M.A.C.H. 3 is a shoot 'em up LaserDisc video game developed by Gottlieb and released for US arcades in 1983 under their Mylstar brand. The player controls a high-speed fighter aircraft in one of two missions: either a "Fighter Raid" seen flying forward at low altitude or "Bombing Run" seen in a top-down mode. Video backgrounds from the LaserDisc are overlaid by computer graphics. The title is both a reference to Mach number and is an acronym for "Military Air Command Hunter". It was released in Japan by Taito.

==Development==
The primary programmers and game designers were Chris Brewer and Fred Darmstadt. The overlaid graphics of the fighter were by Gottlieb's video graphics artist, Jeff Lee. Hardware enabling the graphics overlay on top of the background video was designed by David Pfeiffer.
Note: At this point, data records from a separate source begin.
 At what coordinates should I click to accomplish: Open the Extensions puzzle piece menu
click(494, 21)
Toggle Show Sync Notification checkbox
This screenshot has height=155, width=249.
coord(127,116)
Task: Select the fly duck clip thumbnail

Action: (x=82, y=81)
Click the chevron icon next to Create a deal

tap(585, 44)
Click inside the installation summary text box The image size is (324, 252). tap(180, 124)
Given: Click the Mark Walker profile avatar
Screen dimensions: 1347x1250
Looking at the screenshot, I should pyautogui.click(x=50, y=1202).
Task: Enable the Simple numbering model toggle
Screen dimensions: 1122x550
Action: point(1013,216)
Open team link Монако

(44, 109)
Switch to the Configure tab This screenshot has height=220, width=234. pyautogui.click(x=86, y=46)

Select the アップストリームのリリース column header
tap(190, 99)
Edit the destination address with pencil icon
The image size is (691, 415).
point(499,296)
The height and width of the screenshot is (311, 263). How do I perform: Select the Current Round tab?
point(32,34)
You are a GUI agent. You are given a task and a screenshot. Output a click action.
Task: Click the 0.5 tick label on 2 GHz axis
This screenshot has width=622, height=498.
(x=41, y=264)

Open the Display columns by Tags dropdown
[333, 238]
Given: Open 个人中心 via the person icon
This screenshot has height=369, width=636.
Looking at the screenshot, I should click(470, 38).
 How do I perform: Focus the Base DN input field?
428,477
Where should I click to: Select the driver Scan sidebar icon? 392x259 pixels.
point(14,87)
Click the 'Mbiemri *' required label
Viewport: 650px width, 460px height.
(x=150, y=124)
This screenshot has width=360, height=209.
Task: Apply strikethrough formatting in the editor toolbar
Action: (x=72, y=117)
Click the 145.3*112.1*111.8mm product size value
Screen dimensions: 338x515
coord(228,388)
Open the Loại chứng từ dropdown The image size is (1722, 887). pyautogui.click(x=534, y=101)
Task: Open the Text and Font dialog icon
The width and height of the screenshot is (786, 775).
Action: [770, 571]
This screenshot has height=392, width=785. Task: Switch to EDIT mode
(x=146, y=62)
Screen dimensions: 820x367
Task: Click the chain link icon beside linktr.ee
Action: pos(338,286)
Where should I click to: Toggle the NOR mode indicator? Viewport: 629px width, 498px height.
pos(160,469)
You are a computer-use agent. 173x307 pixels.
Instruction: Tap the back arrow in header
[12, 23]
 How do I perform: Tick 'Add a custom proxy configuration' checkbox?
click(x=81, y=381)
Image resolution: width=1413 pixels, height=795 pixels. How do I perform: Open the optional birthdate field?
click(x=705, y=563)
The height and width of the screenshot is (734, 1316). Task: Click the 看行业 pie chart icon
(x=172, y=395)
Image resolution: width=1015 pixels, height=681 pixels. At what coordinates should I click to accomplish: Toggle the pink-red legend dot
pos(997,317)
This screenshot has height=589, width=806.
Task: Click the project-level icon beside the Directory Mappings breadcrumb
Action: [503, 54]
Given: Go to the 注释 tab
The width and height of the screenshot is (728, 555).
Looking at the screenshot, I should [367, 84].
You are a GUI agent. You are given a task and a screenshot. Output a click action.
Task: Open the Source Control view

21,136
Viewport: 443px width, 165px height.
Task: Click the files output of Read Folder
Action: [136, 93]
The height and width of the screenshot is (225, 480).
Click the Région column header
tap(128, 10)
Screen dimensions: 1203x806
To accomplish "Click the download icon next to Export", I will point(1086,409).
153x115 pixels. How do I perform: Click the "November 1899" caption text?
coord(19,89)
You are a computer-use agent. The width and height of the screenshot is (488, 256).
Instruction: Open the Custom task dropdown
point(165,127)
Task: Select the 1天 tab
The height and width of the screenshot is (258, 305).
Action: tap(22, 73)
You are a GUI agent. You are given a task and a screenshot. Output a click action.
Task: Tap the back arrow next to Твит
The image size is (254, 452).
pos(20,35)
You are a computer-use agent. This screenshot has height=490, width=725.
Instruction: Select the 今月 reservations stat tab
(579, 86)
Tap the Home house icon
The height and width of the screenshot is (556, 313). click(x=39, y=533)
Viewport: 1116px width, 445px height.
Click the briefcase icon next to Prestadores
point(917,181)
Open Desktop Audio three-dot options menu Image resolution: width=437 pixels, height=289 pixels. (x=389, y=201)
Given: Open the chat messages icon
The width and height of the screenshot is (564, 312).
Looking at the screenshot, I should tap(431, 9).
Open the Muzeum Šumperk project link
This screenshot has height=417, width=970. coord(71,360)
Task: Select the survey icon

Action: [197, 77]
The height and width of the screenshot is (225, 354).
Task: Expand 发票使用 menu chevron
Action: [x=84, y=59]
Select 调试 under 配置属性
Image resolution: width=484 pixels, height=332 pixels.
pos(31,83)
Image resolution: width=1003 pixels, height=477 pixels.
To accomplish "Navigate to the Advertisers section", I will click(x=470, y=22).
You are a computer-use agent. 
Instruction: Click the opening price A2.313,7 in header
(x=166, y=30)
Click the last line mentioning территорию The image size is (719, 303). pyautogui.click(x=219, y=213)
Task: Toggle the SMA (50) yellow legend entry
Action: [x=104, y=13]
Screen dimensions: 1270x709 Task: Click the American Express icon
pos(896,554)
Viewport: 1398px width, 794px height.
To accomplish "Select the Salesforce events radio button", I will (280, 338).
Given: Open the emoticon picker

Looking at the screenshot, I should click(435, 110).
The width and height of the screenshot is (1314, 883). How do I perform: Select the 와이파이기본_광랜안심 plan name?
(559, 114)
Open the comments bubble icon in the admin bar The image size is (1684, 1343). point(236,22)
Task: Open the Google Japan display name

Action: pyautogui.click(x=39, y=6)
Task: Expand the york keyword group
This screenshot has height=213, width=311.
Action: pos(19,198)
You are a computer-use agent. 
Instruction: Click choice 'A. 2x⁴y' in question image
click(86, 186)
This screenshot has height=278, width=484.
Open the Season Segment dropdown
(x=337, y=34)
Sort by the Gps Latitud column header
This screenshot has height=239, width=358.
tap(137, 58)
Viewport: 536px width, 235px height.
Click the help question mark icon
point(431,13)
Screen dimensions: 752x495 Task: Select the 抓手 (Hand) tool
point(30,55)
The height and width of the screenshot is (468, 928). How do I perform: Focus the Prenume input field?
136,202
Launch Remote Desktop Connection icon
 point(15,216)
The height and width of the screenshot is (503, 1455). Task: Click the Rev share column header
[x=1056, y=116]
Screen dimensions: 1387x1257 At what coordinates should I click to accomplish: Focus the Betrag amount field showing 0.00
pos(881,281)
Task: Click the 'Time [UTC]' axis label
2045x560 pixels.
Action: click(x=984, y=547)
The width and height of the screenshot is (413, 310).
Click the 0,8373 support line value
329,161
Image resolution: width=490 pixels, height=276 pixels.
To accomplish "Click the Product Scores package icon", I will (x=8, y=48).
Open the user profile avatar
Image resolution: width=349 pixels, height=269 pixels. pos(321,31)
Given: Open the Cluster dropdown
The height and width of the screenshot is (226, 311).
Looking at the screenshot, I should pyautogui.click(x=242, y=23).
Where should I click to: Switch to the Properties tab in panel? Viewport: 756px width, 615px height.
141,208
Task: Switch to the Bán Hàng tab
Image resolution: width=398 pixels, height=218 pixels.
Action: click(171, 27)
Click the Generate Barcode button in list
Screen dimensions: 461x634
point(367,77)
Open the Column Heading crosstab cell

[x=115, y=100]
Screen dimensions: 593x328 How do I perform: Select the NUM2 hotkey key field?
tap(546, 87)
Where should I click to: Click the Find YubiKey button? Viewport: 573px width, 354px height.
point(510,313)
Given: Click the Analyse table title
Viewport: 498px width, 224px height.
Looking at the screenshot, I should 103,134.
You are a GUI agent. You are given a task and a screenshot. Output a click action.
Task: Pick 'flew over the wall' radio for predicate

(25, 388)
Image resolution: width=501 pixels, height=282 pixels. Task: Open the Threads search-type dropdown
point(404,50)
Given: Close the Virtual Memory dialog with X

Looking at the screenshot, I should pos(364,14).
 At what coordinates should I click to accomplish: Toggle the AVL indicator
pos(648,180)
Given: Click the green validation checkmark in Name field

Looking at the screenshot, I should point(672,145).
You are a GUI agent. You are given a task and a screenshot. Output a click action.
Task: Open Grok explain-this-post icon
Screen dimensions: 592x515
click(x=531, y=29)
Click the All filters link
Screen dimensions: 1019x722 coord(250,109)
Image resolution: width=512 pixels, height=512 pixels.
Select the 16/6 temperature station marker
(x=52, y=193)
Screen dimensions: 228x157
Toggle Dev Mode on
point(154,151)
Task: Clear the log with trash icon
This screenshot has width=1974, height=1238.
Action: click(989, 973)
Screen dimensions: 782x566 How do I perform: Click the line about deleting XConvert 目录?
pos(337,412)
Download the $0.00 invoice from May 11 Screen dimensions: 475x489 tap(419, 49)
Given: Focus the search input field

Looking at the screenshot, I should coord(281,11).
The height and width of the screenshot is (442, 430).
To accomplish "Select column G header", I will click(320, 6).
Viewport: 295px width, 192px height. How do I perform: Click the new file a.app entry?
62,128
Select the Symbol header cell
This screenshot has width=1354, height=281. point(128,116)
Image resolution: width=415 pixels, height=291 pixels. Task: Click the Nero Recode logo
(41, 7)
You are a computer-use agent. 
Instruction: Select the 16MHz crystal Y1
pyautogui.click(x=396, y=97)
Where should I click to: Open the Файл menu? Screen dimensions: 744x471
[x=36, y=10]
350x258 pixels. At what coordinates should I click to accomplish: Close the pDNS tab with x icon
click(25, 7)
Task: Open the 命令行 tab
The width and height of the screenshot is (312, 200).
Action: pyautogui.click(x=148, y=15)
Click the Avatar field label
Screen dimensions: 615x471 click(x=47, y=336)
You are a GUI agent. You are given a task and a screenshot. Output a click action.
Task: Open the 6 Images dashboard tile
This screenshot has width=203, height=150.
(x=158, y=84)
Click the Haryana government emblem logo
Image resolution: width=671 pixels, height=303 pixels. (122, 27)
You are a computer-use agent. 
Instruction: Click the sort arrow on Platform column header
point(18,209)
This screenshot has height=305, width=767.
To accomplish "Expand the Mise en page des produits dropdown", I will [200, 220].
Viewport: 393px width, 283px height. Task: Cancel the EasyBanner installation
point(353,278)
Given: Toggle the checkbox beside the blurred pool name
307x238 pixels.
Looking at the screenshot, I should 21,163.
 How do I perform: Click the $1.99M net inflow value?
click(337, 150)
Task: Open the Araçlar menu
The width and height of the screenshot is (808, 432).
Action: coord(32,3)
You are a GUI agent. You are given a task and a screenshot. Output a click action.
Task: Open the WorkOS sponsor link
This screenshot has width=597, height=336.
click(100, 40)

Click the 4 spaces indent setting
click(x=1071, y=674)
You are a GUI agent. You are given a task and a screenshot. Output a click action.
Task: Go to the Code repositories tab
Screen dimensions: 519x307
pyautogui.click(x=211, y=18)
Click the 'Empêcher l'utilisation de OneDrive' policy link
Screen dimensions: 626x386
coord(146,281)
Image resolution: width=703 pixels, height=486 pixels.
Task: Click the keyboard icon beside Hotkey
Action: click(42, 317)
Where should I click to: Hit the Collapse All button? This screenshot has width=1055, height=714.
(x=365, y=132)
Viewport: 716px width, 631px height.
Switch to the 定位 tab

Clay Lacy shot the jet footage.

==Reception==
In the United States, M.A.C.H. 3 reached number one on RePlay magazine's "Player's Choice" upright arcade cabinet earnings chart in January 1984. On Play Meters "National Play Meter" polls, it was the top-grossing laserdisc game in August and October 1984. It was listed by AMOA among the top five highest-grossing arcade games of 1984.

In Japan, Game Machine listed M.A.C.H. 3 as the second most successful upright arcade unit of March 1984.